着替えてリビングに行けばやっぱり居なかった。そして朝食を作る為に冷蔵庫を開けて、あ、と言葉を零す。


『杏任豆腐がなくなってる…。』


食べたのはフェイタンなことは確か。だけど食い意地がはってないフェイタンが、昨日作っておいた4つの杏任豆腐を全部食べてるとはかなり嬉しい事だ。
流しを見れば4つの容器と1つのスプーン。やっぱり1人で食べたんだ。私の分も食べちゃってるし。


『まあいっか。』


自分の朝食を作りながら杏任豆腐をまた作る私。我ながら偉いと思う。
今日はアジトに行かなきゃいけないからなぁ。てかクロロさんがわざわざ呼ぶなんて、プリン関連以外の事を願う。プリンの事ならパクさんに任せて私には任せないで欲しいです。
食べ終わった食器を洗って、杏任豆腐を容器に入れて冷蔵庫へ。行く支度をしたら、傘を持ってフェイタンの家から出た。
暫く日の当たらない道を歩けば、大通りに出る。そこは日が当たるので仕方なく傘を開く。本当に地球は住みづらい。でも嫌と思わないのは私を仲間としてくれる人達が居るからだろうな。クロロさんが慈善活動で仲間にしてくれなきゃ、絶対になかったし。……今日くらいはクロロさんの理不尽にも付き合ってあげよう。
そんな事を思いながら歩いていけば、廃墟ばかりのところを抜けてアジトが見えてくる。


『おはよーごさいます。』

「お、ルカじゃねぇか!フェイタンとは仲良くやってるみてぇじゃねえか!」

『あ、ウボォーさん!………て、フェイタン居ないと思ったらここに居たんですか。』

「ワタシがどこ居ようとかてよ。」


まあそうだけどさ。ぐるりと広間を見れば、クロロさんにシャルくん、ウボォーさんにフィンクスさんにシズクちゃんにパクさんにフェイタン。資料らしきものを持ってるところから、どうやら今回の仕事のメンバーらしい。


『パクさん、シズクちゃん!おはようございます!』

「誰だっけ?」

『……!!』

「嘘だよ、忘れるわけないじゃん。」

『シズクちゃんだからシャレになりません。』


酷いなー、なんて言うシズクちゃんに微妙な表情をしてれば、今回の目的であるクロロさんに呼ばれる。さあ…プリンなら作って


「お前にはお使いを頼む為に呼んだ。」


作って……あれ?


『お、お使いですか…。』

「ああ、相手からお前に指名だ。」

『ちなみにどんなお使いですか?』

「相手から渡されたものを持って帰ってこい。」


あ、なんだ結構簡単だ。そう考えたのがわかったのか、クロロさんなニヤリと笑う。


「ちなみにイルミの家だからな。」

『嫌です。』


即答した私にクロロさんは更に笑みを浮かべた。だってあの屋敷でしょ?イルミさんって暗殺一家なんでしょ?嫌だよそんなの!この場所以上に危ないよ!

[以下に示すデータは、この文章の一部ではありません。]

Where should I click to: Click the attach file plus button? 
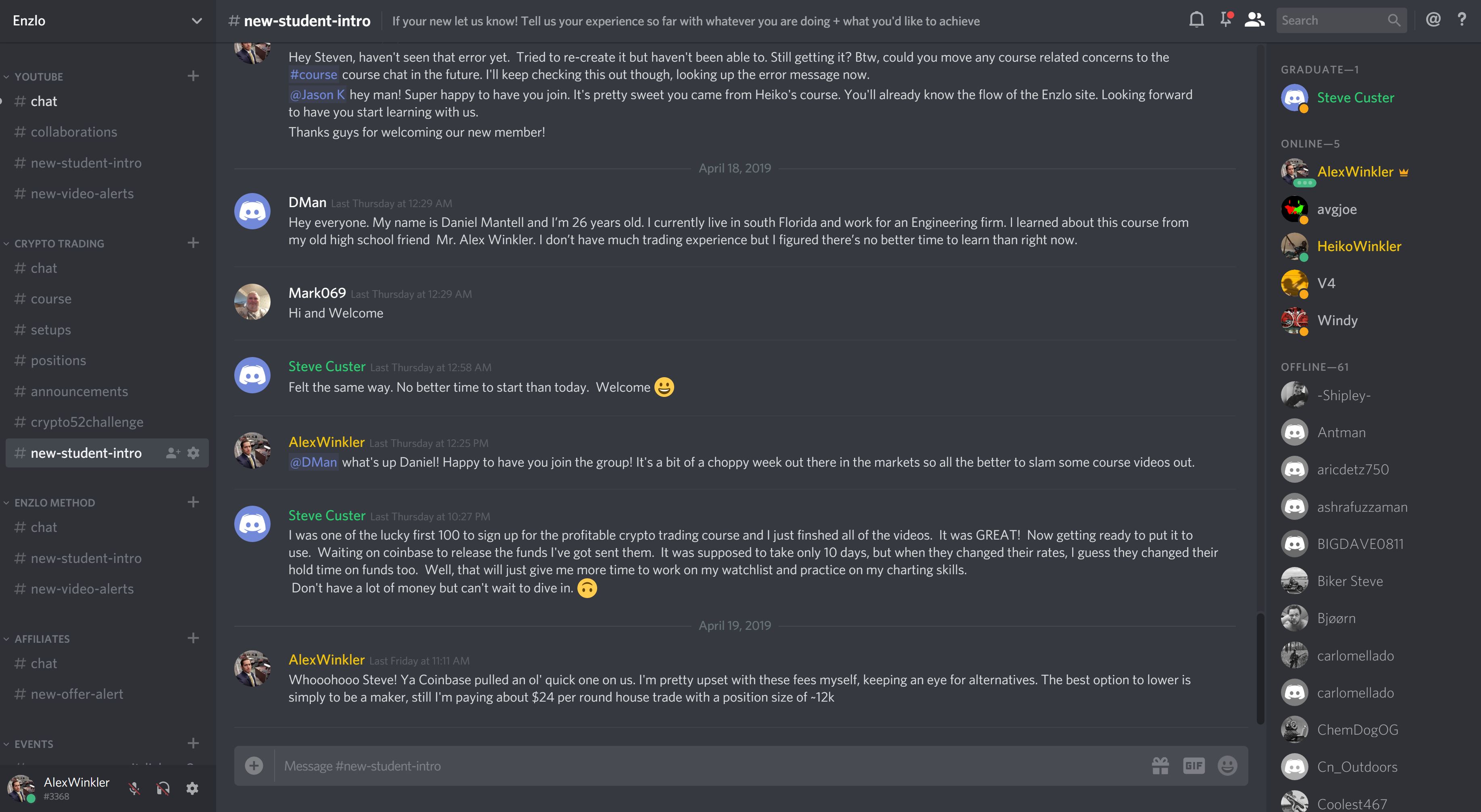coord(254,765)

「そうか…残念だな。今回俺達の任務がやりやすくなると言うのに。」

『………。』

「あると此処に居る奴らがすごく助かるんだがな。」

『……ぅ…。』

「…仕方ない。シャル、計画変更だ。一般人であろうと全て殺『やりますやります!行きますよ!!』…行きます…?」

『っ!行かせていただきますー!!』

「そうか。ルカがそんなに言うなら…行ってこい。」


勝ち誇ったように笑うクロロさんの顔にプリンを叩きつけてやりたくなった。プリン食べ過ぎて腐ったプリンにあたればいいんだ。そして寝込んじゃえ!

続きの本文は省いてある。